Throughout projects, students grapple with roadblocks and directional changes, two inevitable aspects of existing in the world. As we fall in love with our topics, many of us set lofty goals that must undergo revision. Implementing our ideas helps strengthen our grasp of our own capabilities and points us to areas of improvement. We may learn to acquire a foundational understanding before aiming for our wildest aspirations because an unresolved topic may threaten the validity of an entire thesis. Unlike exams, one cannot merely accept defeat in a project by skipping a question, so every issue that arises necessitates a solution. The act of confirming our conclusions at each step of a project requires us to continuously problem-solve, which helps prepare us for the surprises that we will face outside the SJS bubble.

One could argue that exams similarly require planning, creativity and a real-time response to snags. To those readers, I raise you one. Projects strengthen collaboration. Exams cannot. (Unless the exams in question are of the group variety, in which case I love you forever for proposing that.) Few people can wade through a project without questions. The rest of us must, if permitted, consult our teachers and classmates for advice ranging from locating articles on JSTOR to fixing bugs in Mathematica code, even if only to confirm our existing inclinations. Only through embracing the flow of ideas can we grow, an opportunity that projects present. And when circumstances require us to work in groups, coordination and communication become paramount. Occasionally, students may need to step out of their comfort zones, but we should accept the reality that others may have brash personalities or sleeker solutions—we live in a society of seven billion.

Exams also draw criticism because students often feel pushed by their cumulative nature to memorize a semester’s worth of information during a week or two of preparation, hoping that they will regurgitate their notes during the test. A confining factor rather than a motivating one, memorization prevents students from taking tangents that satisfy their intellectual curiosity, primarily owing to the necessity of covering a gargantuan predefined topic list. Projects accomplish the opposite because of their open-ended nature and have the added benefit of reducing stress because students sometimes choose their topics, and I assume that people will act to maximize their own wellbeing.

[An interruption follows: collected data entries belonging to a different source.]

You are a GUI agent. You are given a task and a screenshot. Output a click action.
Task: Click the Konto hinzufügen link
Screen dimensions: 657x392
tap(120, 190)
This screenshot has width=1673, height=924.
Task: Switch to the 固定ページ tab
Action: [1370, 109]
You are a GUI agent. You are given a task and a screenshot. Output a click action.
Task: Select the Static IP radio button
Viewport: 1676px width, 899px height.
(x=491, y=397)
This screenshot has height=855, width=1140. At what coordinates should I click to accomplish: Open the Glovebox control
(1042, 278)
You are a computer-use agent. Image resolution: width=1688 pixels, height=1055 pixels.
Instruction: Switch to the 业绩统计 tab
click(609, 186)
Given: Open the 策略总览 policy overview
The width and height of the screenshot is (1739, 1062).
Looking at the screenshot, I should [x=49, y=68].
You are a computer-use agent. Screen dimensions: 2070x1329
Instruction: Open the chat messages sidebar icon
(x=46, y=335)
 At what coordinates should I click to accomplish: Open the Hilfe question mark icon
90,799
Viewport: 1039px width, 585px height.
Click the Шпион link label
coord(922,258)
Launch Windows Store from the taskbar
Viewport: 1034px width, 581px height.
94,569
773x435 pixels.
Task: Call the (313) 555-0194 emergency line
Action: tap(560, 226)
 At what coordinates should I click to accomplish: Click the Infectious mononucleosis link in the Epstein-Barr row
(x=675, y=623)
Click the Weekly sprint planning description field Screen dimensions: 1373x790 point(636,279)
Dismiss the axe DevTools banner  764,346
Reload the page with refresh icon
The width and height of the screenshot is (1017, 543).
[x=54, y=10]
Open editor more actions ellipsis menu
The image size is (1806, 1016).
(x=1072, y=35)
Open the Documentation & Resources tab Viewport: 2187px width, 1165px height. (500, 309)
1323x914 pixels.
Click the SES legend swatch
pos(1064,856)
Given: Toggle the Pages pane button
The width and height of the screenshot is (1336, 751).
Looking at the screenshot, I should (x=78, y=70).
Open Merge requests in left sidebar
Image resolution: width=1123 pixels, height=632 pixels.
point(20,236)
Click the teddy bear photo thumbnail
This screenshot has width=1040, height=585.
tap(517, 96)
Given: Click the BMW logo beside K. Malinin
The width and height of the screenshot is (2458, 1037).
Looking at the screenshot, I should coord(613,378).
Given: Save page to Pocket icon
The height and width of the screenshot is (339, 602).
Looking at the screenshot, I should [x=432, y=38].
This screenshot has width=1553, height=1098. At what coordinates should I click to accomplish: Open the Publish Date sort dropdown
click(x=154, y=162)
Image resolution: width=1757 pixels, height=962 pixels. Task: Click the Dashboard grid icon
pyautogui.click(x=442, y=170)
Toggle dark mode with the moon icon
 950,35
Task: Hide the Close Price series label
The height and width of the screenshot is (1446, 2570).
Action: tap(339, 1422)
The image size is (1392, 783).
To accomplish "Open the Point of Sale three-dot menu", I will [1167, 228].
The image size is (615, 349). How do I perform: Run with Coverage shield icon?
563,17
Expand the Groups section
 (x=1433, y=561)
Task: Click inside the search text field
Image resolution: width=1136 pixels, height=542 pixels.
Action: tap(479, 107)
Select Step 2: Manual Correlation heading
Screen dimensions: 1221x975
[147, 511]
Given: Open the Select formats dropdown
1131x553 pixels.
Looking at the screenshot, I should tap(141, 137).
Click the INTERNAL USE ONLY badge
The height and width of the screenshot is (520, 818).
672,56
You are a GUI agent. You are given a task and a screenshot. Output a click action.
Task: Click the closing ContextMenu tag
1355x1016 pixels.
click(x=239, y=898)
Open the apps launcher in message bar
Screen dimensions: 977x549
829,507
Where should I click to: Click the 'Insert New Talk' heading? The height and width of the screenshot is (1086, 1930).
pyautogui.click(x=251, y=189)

I concede that a wholesale transition from exams to final projects may eliminate the advantages of testing, scarce as they may be. To mitigate this concern, I propose an integration of both projects and tests into the yearlong curriculum of each course. Tests offer greater potential for comprehensiveness—a trio of multiple-choice questions per topic could suffice—while projects emphasize diving deeper into one area versus accessing a breadth of topics. The two modes of assessment can even complement each other. For instance, in linear algebra this fall, we had the opportunity to expand our knowledge by studying mathematical applications—singular value decomposition, matrix cryptography—and test questions asked us to apply these concepts in areas we had not previously considered in those projects. In English, we compiled biographical sketches on the authors whom we covered, hoping to interpret their novels and poems using the lens of their backgrounds. Such synthesis may happen in every course.

With limited execution time and difficulty of standardization, projects are far from a panacea. Their advantages regarding preparation for the real world and stress mitigation, however, grant projects my endorsement over exams.